Les gardes saluèrent Hicele avec une lueur d'admiration dans le regard. Je ne sais cependant s'il s'en aperçu, car il était de nouveau sombre et plongé dans ses pensées. Au premier officier que l'on rencontra, il demanda sans ambages « Des nouvelles de Dame Elvetia ?
- Je l'ignore, messire. Mais vous en apprendrez peut-être lors du banquet donné en votre honneur ce soir...
- En notre honneur? Mais nous n'avons rien fait qui puisse servir au pays! »grommela Hicele en s'éloignant à logues enjambées.
Des pages vinrent nous conduire jusqu'à nos appartements. Je me sentais lasse et sale. Ma dernière toilette remontait à celle que j'avais effectuée au lac d'eau chaude, et il me semblait que c'était des mois auparavant. Comme Vayçal me regardait d'un air dubitatif, se demandant manifestement s'il devait m'accompagner à ma chambre, je lui donnais rendez vous au banquet, et emboîtait le pas au petit page à la livrée rutilante qui m'attendait patiemment.
Une fois arrivés à ma chambre, je lui demandais de me ramener un cuvette d'eau chaude. Il faisait bon dans la pièce. J'avais un peu l'impression de rentrer chez moi. Nous disposons pratiquement toujours des mêmes appartements dans le château, et y revenir si souvent finit par rendre le lieu familier, et chaleureux pour le calme qu'il apporte entre deux quêtes échevellées.
J'ôtais mes bottes crasseuses, et me lavais les mains et le visage dans la cuvette posée sur le coffre. La tête que je vis dans le miroir me fit éclater de rire. De longues traces de poussière en travers des joues, les cheveux jaunâtres, à la fois en bataille et collés par des restes de boue. A l'aide d'un peigne, je tentais de les démêler, ce qui me fit grimacer devant la glace. Je les coiffe généralement en une queue assez lâche, et cela a pour conséquence de les laisser s'emmêler facilement. On frappa à la porte, et le page entra en portant une bassine émaillée aux motifs aériens, pleine d'eau chaude et parfumée. Il m'apparut vite que je ne pourrais rien y faire, le simple fait de me laver le visage laissa dans l'au limpide un nuage de limon. Je décidai donc de me rendre directement au quartier des bains, en bénissant le légendaire amour de la propreté des elfes.
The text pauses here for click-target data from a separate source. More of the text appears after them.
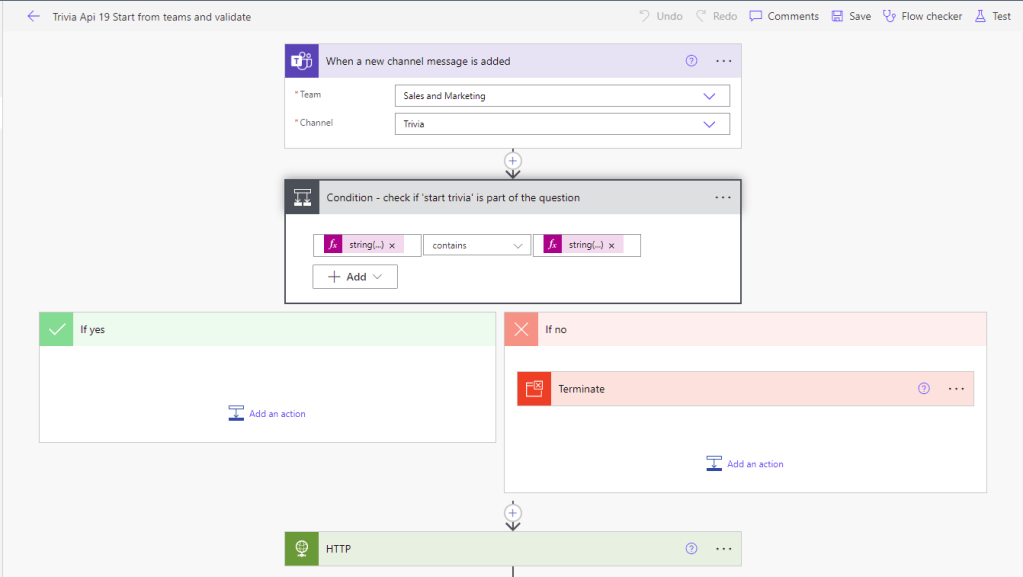1023x577 pixels.
Task: Expand the Channel dropdown showing Trivia
Action: click(x=709, y=124)
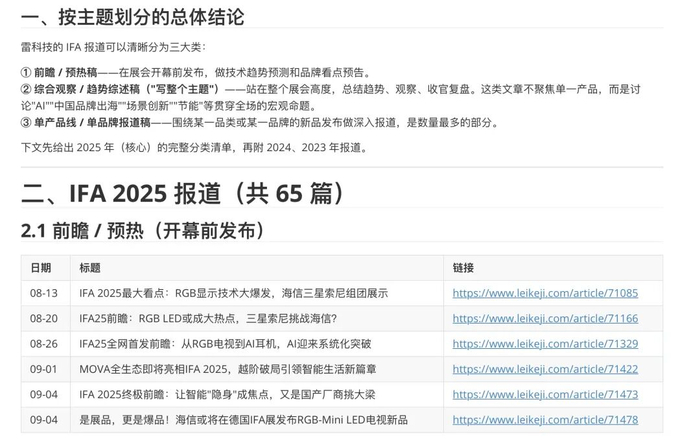Click the 链接 column header
700x441 pixels.
[x=463, y=268]
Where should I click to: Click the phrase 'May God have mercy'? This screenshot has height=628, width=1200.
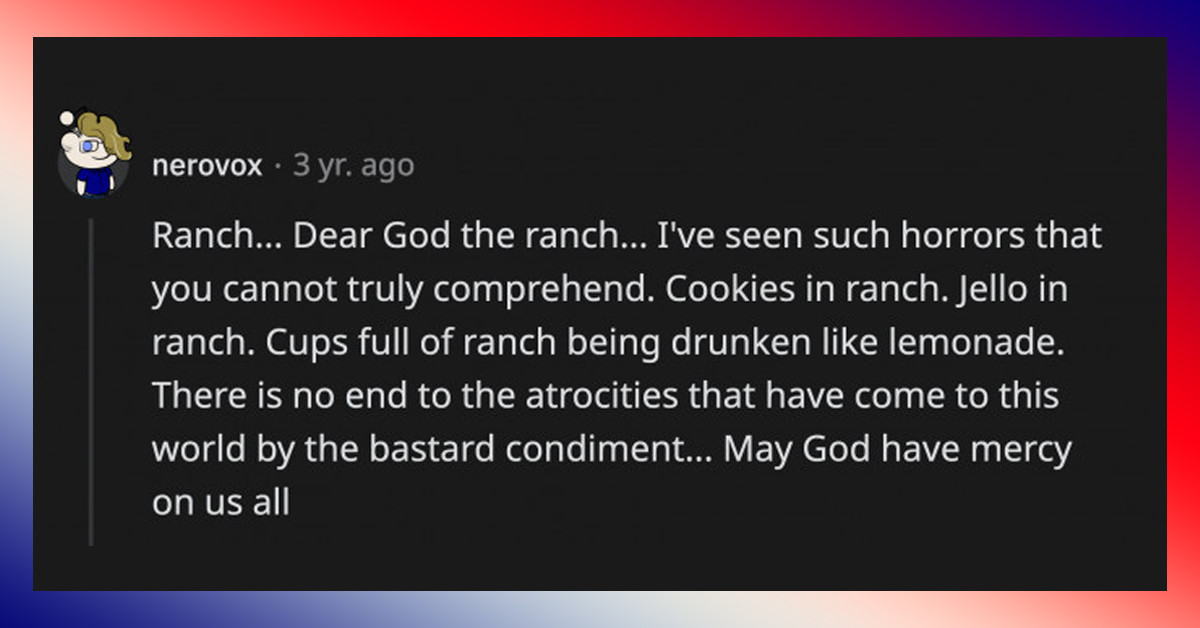[x=896, y=449]
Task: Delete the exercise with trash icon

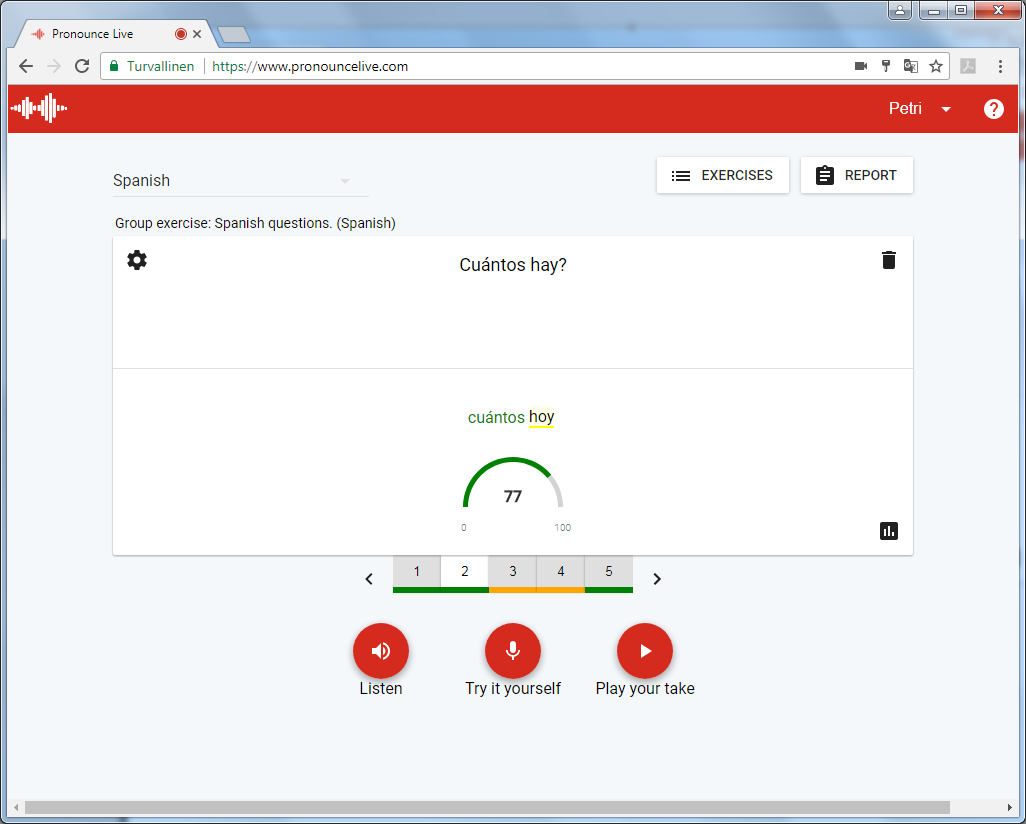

Un tour dans un bain d'eau chaude et dans un sauna me rendit nettement plus présentable. À l'aide d'un peu d'huile, je lissai mes cheveux une fois revenue à ma chambre, les attachai encore mouillés en un chignon serré pour la soirée, et y glissait un brin de primevère bleue chapardée dans le bac devant ma fenêtre. J'enfilai ensuite une longue toge sombre à l'encolure brodée d'argent, que je trouvai dans l'armoire. Je savais bien qu'il s'agissait d'un « prêt » pour le banquet et ne pu m'empêcher de sourire. Elle était néanmoins à ma taille et dépourvue de manches comme je l'aimais.
Je retrouvai mes compagnons dans la salle de fête. Des guirlandes étaient accrochées un peu partout en l'honneur du fils d'Eryn et de sa troupe. Vayçal se matérialisa à mes côté des que je franchis la porte. J'ignore depuis combien de temps il m'attendait.
Tous étaient vêtus de frais et paraissaient plus reposé, bien que nous n'eussions pas eu le temps de dormir. Dalael était vêtue d'un longue robe argentée un peu transparente, ses longs cheveux blonds flottant dans son dos, retenus par un simple peigne d'argent sur la tempe. Hicele portait un pourpoint aux couleurs de la guilde des Chantelameurs, arborant un loup d'argent sur fond d'azur. Il gardait une mine fermée malgré la chaleur des visages autour de nous, qui ne cachaient rien de leur admiration envers lui. Block discutait avec une dame qui gloussait comme une poule devant un tel étalage de muscles, et Elwin se tenait au coin du feu, le regard perdu dans les flammes.
Le repas fut long, comme il se doit, mais suffisamment animé, avec son cortège de troubadours, jongleurs et conteurs, pour m'empêcher de piquer du nez dans mon assiette.
Lorsque je revins dans ma chambre, accompagnée jusqu'à ma porte par Vayçal, des chants elfiques mélancoliques achevaient la soirée.